Low pH conditions might be encountered by crystallins in vivo during differentiation of lens fiber cells. During differentiation, lens fiber cells go through a process very much like apoptosis and lose most of their organelles including the nuclear, mitochondria, and ER.¹⁸ Lysosomes are very active during this process,¹⁹ where acidic denaturation of crystallins might give rise to aggregation prone partially unfolded intermediates. Lysosomal involvement in amyloid fibril formation was proposed in the earliest investigations.²⁰ As noted, partial denaturation of transthyretin leads to the formation of amyloid fibrils in the pH range accessible to lysosomes in vivo.¹⁰ In this article, we use an in vitro approach to examine the presence of partially unfolded species of HγC-Crys in relation to the formation of amyloid fibrils and light-scattering species.

We examined the secondary structure of HγC-Crys at low pH using intrinsic tryptophan fluorescence and UV resonance Raman spectroscopy. We show that the structure of HγC-Crys is perturbed when solution pH drops to pH 3. Under these conditions, HγC-Crys polymerized into amyloid fibrils in a manner dependent on changes of pH, temperature, and protein concentration.
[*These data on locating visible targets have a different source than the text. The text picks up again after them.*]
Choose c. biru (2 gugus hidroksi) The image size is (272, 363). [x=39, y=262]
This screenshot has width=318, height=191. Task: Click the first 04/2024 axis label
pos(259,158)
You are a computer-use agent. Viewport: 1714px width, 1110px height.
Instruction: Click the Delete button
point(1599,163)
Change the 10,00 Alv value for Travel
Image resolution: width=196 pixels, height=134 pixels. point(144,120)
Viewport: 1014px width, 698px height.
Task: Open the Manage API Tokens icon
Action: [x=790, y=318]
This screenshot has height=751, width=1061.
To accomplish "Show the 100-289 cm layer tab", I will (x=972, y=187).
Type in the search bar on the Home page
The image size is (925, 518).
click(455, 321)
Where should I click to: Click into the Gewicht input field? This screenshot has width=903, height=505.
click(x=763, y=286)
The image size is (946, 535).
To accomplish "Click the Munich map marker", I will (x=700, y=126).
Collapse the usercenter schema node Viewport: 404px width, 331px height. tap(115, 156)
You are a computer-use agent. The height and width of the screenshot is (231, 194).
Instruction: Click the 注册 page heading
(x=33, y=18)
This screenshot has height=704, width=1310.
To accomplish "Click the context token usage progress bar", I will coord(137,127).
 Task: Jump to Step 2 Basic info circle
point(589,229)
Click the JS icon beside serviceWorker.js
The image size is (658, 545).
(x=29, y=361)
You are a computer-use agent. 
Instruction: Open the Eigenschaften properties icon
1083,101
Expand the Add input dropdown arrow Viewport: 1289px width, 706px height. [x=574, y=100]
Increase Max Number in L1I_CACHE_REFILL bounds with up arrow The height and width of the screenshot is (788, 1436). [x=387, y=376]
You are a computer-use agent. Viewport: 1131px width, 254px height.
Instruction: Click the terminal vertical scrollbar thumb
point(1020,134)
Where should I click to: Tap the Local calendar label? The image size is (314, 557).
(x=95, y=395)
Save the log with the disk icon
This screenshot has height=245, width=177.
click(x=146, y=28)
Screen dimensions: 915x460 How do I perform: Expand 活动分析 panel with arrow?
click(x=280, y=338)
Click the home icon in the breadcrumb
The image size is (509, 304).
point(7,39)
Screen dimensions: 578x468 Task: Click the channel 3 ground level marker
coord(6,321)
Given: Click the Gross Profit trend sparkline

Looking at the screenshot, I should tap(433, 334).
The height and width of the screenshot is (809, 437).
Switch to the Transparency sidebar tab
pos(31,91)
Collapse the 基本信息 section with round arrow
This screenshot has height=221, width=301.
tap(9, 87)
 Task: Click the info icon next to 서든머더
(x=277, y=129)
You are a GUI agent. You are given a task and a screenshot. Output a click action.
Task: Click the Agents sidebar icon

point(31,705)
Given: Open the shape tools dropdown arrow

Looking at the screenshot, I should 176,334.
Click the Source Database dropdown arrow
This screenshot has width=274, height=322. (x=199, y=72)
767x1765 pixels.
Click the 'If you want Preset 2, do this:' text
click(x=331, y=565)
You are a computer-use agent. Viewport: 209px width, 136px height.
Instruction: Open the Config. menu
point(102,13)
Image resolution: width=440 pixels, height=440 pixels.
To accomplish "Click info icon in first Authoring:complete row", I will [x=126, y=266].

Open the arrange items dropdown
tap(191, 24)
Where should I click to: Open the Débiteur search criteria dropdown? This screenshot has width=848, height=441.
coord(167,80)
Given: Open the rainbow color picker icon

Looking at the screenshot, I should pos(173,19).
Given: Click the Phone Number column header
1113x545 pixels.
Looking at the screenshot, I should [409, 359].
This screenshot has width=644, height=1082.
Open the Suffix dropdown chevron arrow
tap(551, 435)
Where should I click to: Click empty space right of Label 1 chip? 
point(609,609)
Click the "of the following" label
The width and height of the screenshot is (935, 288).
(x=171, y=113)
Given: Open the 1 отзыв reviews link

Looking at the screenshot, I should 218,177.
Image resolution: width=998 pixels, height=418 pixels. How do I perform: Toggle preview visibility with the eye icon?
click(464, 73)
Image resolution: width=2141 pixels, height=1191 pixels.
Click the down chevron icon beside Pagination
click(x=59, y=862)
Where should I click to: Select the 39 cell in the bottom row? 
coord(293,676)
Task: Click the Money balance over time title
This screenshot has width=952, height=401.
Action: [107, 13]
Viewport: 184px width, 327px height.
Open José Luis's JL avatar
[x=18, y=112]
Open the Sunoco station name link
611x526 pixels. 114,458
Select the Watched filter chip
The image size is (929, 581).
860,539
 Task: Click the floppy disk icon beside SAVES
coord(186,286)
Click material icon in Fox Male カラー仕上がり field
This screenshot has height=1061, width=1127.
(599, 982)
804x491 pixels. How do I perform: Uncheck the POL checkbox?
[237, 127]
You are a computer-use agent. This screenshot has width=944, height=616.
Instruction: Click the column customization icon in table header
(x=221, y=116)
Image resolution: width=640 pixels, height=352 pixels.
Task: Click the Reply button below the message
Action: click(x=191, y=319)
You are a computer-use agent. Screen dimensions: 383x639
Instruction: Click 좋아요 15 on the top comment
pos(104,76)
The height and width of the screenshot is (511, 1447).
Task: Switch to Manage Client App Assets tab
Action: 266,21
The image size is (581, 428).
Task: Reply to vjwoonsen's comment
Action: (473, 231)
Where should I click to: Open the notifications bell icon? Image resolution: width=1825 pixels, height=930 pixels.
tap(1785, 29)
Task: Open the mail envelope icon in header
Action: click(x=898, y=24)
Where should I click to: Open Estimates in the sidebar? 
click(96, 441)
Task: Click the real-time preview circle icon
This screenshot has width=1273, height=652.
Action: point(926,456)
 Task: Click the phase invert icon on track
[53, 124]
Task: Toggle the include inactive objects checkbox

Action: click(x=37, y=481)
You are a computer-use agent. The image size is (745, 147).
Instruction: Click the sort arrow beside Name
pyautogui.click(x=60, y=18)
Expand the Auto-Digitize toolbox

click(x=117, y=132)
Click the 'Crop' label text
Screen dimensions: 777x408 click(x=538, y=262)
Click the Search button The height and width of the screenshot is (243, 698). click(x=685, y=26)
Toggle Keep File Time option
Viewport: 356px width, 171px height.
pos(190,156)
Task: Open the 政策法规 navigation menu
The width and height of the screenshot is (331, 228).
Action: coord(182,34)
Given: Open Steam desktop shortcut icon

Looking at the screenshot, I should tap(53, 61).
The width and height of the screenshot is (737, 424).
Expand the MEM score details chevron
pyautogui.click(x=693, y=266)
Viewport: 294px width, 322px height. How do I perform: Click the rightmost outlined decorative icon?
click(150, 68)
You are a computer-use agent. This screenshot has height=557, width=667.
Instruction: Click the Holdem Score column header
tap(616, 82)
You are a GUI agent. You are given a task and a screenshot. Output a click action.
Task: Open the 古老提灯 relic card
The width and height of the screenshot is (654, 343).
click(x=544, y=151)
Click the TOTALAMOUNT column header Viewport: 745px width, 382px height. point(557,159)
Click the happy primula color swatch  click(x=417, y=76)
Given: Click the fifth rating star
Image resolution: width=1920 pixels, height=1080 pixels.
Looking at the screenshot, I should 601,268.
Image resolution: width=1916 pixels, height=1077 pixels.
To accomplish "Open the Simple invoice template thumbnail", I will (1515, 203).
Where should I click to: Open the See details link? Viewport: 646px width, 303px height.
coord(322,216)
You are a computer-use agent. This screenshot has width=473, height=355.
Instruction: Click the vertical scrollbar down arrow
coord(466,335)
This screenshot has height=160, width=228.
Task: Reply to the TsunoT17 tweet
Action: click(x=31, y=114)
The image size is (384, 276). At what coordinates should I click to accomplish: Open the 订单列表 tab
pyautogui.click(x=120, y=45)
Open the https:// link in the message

The formation of amyloid fibrils slightly precedes the rise of light-scattering species, which could be higher order structures formed by association of single fibrils.

Methods

Protein Expression and Purification from Escherichia coli

The plasmid containing HγC-Crys was a kind gift from Jack Liang at Brigham and Women's Hospital. Bacterial expression and purification of the recombinant proteins from Escherichia coli has been described.²¹ Briefly, protein expression was induced at 37°C by the addition of isopropyl β -d -1-thiogalactopyranoside. After cell lysis by sonication and removal of the insoluble material by centrifugation, the supernatant was treated with ammonium sulfate to precipitate proteins. Two ammonium sulfate steps were applied, consisting of a 30% precipitation and a 50% precipitation. The resuspension of the 50% ammonium sulfate pellet was filtered with a 0.2-μm filter and loaded onto a column (HiPrep Sephacryl S-100; dimension 26/60; GE Healthcare, Piscataway, NJ). The purified protein was stored at 4°C in 50 mM Tris-HCl, pH 7 buffer.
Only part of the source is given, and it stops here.